Sandbox Implementation

  • Inherit from AsyncSandbox abstract base class
  • Use @singledispatchmethod for handling different request types
  • Implement proper security isolation for code execution
  • Support both local and Docker-based execution environments
  • Handle process timeouts and resource limits

Server Configuration

  • Use FastMCP framework conventions
  • Implement health check endpoints
  • Support both HTTP and Streamable HTTP transports
  • Provide tool listing and discovery capabilities
  • Handle graceful shutdowns and cleanup

Configuration Management

Package Configuration

  • Primary configuration in setup.cfg
  • Build configuration in pyproject.toml
  • Use semantic versioning (currently 0.0.1)
  • Support Python 3.12-3.13

Environment Variables

  • Use environment variables for configurable values
  • Provide sensible defaults for all settings
  • Document required environment variables in README
  • Handle missing configuration gracefully

Testing Guidelines

Test Structure

  • Use pytest with asyncio support
  • Place tests in tests/ directory
  • Use descriptive test function names
  • Mark tests requiring external services with @pytest.mark.localonly

Test Patterns

  • Use FastMCP client for integration testing
  • Test tool discovery and registration
  • Test sandbox isolation and security
  • Mock external dependencies when possible
  • Include both positive and negative test cases

Documentation Requirements

Code Documentation

  • All public APIs must have docstrings
  • Include parameter types, return types, and examples
  • Use reStructuredText format for consistency
  • Document async behavior and potential exceptions

API Documentation

  • Maintain tool documentation in docstrings
  • Include usage examples for complex operations
  • Document security considerations for sandbox operations
  • Provide troubleshooting guidance

Development Workflow

Pre-commit Requirements

  • All code must pass ruff linting and formatting
  • Import sorting is mandatory
  • No trailing whitespace or large files
  • Line endings must be Unix format

Git Conventions

  • Use conventional commit messages when possible
  • Include relevant issue numbers in commit messages
  • Keep commits focused and atomic
  • Ensure all tests pass before pushing

Security Considerations

Sandbox Security

  • Never execute untrusted code outside sandboxes
  • Implement proper resource limits and timeouts
  • Validate all inputs before execution
  • Use read-only file systems when possible
  • Monitor for suspicious activity patterns

Code Safety

  • Avoid eval() and exec() with user input
  • Sanitize all file paths and inputs
  • Implement proper access controls
  • Use HTTPS for all external communications
  • Never log sensitive information or credentials

Common Patterns

Tool Registration

def my_tool_function(context: Context, param1: str, param2: int) -> Dict[str, Any]:
    """Tool description with comprehensive docstring.

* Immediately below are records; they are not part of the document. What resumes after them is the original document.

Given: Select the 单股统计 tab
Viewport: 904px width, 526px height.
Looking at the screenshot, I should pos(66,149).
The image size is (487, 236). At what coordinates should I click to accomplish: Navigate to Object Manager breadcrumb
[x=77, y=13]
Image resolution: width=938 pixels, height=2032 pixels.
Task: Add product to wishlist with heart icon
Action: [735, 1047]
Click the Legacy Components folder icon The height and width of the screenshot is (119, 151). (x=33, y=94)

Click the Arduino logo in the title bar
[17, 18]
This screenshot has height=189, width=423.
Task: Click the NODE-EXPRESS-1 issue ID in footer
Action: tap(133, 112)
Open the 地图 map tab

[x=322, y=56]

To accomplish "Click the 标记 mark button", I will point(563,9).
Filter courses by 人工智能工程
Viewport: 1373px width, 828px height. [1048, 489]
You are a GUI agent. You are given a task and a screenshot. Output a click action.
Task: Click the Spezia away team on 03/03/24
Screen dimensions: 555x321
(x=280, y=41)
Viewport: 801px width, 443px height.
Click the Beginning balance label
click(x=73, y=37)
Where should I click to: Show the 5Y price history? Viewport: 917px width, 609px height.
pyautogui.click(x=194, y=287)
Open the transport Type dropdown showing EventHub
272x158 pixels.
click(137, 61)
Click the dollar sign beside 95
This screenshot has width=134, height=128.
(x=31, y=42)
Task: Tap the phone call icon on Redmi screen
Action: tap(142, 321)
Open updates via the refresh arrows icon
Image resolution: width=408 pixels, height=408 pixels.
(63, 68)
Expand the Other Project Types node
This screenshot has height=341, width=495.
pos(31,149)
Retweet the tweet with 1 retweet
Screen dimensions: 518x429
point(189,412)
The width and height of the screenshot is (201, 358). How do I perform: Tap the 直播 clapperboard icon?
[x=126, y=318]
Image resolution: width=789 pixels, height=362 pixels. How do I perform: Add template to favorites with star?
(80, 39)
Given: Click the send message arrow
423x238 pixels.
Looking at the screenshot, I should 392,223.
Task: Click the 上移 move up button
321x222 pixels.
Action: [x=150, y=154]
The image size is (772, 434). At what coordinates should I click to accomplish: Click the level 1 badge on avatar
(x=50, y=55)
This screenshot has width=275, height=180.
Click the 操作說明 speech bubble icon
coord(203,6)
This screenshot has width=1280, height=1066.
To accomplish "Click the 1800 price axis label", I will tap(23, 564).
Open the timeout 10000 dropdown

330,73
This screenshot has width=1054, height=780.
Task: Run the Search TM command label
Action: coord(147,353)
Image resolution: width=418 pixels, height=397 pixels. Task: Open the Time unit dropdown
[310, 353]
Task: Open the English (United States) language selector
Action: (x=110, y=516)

    :param context: MCP context for the operation
    :param param1: Description of first parameter
    :param param2: Description of second parameter
    :returns: Dictionary with operation results
    """
    # Implementation here
    pass

Sandbox Usage

async with sandbox_manager.get_sandbox() as sandbox:
    result = await sandbox.execute_command(command, timeout=30)
    if result.return_code != 0:
        raise RuntimeError(f"Command failed: {result.stderr}")

This file should be updated as the project evolves. All agents should familiarize themselves with these guidelines before making changes to the codebase.